EXERCISE » Put the lines of every item below into a numbered list, leaving out the blank lines.

(Stored dataset items)

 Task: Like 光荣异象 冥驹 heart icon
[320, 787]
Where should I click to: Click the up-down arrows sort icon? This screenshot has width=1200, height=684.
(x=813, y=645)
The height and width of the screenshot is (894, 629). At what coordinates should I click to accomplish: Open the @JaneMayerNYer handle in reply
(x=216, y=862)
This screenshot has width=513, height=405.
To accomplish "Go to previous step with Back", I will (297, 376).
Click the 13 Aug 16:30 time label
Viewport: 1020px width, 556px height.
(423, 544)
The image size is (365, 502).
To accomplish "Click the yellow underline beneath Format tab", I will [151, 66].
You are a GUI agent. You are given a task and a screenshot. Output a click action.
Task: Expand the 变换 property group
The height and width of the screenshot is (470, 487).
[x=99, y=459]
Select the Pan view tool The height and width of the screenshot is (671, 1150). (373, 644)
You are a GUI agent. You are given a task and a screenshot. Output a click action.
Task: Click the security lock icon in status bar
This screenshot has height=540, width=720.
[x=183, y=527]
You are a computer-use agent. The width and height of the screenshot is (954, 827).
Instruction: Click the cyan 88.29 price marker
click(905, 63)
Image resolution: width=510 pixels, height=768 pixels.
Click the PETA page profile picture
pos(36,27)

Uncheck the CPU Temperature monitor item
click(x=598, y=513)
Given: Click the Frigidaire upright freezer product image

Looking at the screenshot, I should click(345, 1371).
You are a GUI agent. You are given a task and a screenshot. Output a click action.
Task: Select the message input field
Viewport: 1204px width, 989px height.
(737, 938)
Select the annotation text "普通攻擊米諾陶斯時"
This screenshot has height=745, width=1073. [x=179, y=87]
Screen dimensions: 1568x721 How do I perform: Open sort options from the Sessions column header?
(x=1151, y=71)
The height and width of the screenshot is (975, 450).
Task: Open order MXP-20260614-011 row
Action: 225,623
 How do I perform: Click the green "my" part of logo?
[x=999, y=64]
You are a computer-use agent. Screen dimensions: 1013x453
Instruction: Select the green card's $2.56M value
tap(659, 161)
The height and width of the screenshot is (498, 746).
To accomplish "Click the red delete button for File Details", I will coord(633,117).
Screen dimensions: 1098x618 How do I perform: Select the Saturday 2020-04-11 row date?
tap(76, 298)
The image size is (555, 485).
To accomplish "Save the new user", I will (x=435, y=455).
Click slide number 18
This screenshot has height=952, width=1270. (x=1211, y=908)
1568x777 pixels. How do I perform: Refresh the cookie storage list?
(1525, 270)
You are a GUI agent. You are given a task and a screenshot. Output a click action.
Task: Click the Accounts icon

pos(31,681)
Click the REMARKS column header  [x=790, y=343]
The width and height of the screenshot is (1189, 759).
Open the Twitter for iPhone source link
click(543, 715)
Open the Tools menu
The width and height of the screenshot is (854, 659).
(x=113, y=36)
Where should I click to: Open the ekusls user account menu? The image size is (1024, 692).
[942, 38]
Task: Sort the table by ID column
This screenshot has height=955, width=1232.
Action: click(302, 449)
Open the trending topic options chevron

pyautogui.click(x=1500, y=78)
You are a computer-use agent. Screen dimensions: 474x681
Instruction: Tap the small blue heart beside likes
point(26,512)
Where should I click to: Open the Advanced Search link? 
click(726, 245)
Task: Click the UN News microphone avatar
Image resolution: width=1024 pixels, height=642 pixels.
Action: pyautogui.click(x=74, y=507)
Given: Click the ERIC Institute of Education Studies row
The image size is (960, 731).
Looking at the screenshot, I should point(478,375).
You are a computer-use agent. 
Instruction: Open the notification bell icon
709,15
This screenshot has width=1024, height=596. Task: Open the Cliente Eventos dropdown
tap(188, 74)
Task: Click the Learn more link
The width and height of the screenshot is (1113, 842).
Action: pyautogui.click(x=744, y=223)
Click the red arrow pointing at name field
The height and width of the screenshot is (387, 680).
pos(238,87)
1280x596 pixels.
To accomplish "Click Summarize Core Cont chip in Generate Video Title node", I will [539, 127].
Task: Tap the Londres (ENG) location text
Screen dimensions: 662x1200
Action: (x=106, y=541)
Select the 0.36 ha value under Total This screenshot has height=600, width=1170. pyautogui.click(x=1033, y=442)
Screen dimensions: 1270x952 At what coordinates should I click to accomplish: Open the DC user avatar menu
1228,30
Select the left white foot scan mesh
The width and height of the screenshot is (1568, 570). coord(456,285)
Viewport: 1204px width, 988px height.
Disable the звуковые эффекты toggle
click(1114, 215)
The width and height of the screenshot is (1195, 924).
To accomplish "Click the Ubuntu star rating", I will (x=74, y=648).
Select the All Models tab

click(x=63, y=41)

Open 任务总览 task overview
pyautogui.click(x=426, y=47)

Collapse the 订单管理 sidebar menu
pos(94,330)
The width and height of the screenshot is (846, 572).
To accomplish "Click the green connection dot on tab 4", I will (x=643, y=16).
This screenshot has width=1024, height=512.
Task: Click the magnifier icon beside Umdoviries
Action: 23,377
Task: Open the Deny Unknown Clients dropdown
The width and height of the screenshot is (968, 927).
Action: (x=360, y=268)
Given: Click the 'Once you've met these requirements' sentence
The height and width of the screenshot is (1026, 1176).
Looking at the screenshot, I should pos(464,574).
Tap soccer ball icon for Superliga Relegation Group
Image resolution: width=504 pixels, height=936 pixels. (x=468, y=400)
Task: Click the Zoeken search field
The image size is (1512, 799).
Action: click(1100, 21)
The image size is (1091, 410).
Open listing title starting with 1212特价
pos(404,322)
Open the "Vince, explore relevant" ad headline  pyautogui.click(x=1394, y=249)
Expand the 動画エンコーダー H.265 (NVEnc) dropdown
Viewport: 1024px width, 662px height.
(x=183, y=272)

ANSWER TO THE PROBLEM »
1.  Task: Like 光荣异象 冥驹 heart icon
2. [320, 787]
3. Where should I click to: Click the up-down arrows sort icon? This screenshot has width=1200, height=684.
4. (x=813, y=645)
5. The height and width of the screenshot is (894, 629). At what coordinates should I click to accomplish: Open the @JaneMayerNYer handle in reply
6. (x=216, y=862)
7. This screenshot has width=513, height=405.
8. To accomplish "Go to previous step with Back", I will (297, 376).
9. Click the 13 Aug 16:30 time label
10. Viewport: 1020px width, 556px height.
11. (423, 544)
12. The image size is (365, 502).
13. To accomplish "Click the yellow underline beneath Format tab", I will [151, 66].
14. You are a GUI agent. You are given a task and a screenshot. Output a click action.
15. Task: Expand the 变换 property group
16. The height and width of the screenshot is (470, 487).
17. [x=99, y=459]
18. Select the Pan view tool The height and width of the screenshot is (671, 1150). (373, 644)
19. You are a GUI agent. You are given a task and a screenshot. Output a click action.
20. Task: Click the security lock icon in status bar
21. This screenshot has height=540, width=720.
22. [x=183, y=527]
23. You are a computer-use agent. The width and height of the screenshot is (954, 827).
24. Instruction: Click the cyan 88.29 price marker
25. click(905, 63)
26. Image resolution: width=510 pixels, height=768 pixels.
27. Click the PETA page profile picture
28. pos(36,27)
29. Uncheck the CPU Temperature monitor item
30. click(x=598, y=513)
31. Given: Click the Frigidaire upright freezer product image
32. Looking at the screenshot, I should click(345, 1371).
33. You are a GUI agent. You are given a task and a screenshot. Output a click action.
34. Task: Select the message input field
35. Viewport: 1204px width, 989px height.
36. (737, 938)
37. Select the annotation text "普通攻擊米諾陶斯時"
38. This screenshot has height=745, width=1073. [x=179, y=87]
39. Screen dimensions: 1568x721 How do I perform: Open sort options from the Sessions column header?
40. (x=1151, y=71)
41. The height and width of the screenshot is (975, 450).
42. Task: Open order MXP-20260614-011 row
43. Action: 225,623
44.  How do I perform: Click the green "my" part of logo?
45. [x=999, y=64]
46. You are a computer-use agent. Screen dimensions: 1013x453
47. Instruction: Select the green card's $2.56M value
48. tap(659, 161)
49. The height and width of the screenshot is (498, 746).
50. To accomplish "Click the red delete button for File Details", I will coord(633,117).
51. Screen dimensions: 1098x618 How do I perform: Select the Saturday 2020-04-11 row date?
52. tap(76, 298)
53. The image size is (555, 485).
54. To accomplish "Save the new user", I will (x=435, y=455).
55. Click slide number 18
56. This screenshot has height=952, width=1270. (x=1211, y=908)
57. 1568x777 pixels. How do I perform: Refresh the cookie storage list?
58. (1525, 270)
59. You are a GUI agent. You are given a task and a screenshot. Output a click action.
60. Task: Click the Accounts icon
61. pos(31,681)
62. Click the REMARKS column header  [x=790, y=343]
63. The width and height of the screenshot is (1189, 759).
64. Open the Twitter for iPhone source link
65. click(543, 715)
66. Open the Tools menu
67. The width and height of the screenshot is (854, 659).
68. (x=113, y=36)
69. Where should I click to: Open the ekusls user account menu? The image size is (1024, 692).
70. [942, 38]
71. Task: Sort the table by ID column
72. This screenshot has height=955, width=1232.
73. Action: click(302, 449)
74. Open the trending topic options chevron
75. pyautogui.click(x=1500, y=78)
76. You are a computer-use agent. Screen dimensions: 474x681
77. Instruction: Tap the small blue heart beside likes
78. point(26,512)
79. Where should I click to: Open the Advanced Search link? 
80. click(726, 245)
81. Task: Click the UN News microphone avatar
82. Image resolution: width=1024 pixels, height=642 pixels.
83. Action: pyautogui.click(x=74, y=507)
84. Given: Click the ERIC Institute of Education Studies row
85. The image size is (960, 731).
86. Looking at the screenshot, I should point(478,375).
87. You are a computer-use agent. 
88. Instruction: Open the notification bell icon
89. 709,15
90. This screenshot has width=1024, height=596. Task: Open the Cliente Eventos dropdown
91. tap(188, 74)
92. Task: Click the Learn more link
93. The width and height of the screenshot is (1113, 842).
94. Action: pyautogui.click(x=744, y=223)
95. Click the red arrow pointing at name field
96. The height and width of the screenshot is (387, 680).
97. pos(238,87)
98. 1280x596 pixels.
99. To accomplish "Click Summarize Core Cont chip in Generate Video Title node", I will [539, 127].
100. Task: Tap the Londres (ENG) location text
101. Screen dimensions: 662x1200
102. Action: (x=106, y=541)
103. Select the 0.36 ha value under Total This screenshot has height=600, width=1170. pyautogui.click(x=1033, y=442)
104. Screen dimensions: 1270x952 At what coordinates should I click to accomplish: Open the DC user avatar menu
105. 1228,30
106. Select the left white foot scan mesh
107. The width and height of the screenshot is (1568, 570). coord(456,285)
108. Viewport: 1204px width, 988px height.
109. Disable the звуковые эффекты toggle
110. click(1114, 215)
111. The width and height of the screenshot is (1195, 924).
112. To accomplish "Click the Ubuntu star rating", I will (x=74, y=648).
113. Select the All Models tab
114. click(x=63, y=41)
115. Open 任务总览 task overview
116. pyautogui.click(x=426, y=47)
117. Collapse the 订单管理 sidebar menu
118. pos(94,330)
119. The width and height of the screenshot is (846, 572).
120. To accomplish "Click the green connection dot on tab 4", I will (x=643, y=16).
121. This screenshot has width=1024, height=512.
122. Task: Click the magnifier icon beside Umdoviries
123. Action: 23,377
124. Task: Open the Deny Unknown Clients dropdown
125. The width and height of the screenshot is (968, 927).
126. Action: (x=360, y=268)
127. Given: Click the 'Once you've met these requirements' sentence
128. The height and width of the screenshot is (1026, 1176).
129. Looking at the screenshot, I should pos(464,574).
130. Tap soccer ball icon for Superliga Relegation Group
131. Image resolution: width=504 pixels, height=936 pixels. (x=468, y=400)
132. Task: Click the Zoeken search field
133. The image size is (1512, 799).
134. Action: click(1100, 21)
135. The image size is (1091, 410).
136. Open listing title starting with 1212特价
137. pos(404,322)
138. Open the "Vince, explore relevant" ad headline  pyautogui.click(x=1394, y=249)
139. Expand the 動画エンコーダー H.265 (NVEnc) dropdown
140. Viewport: 1024px width, 662px height.
141. (x=183, y=272)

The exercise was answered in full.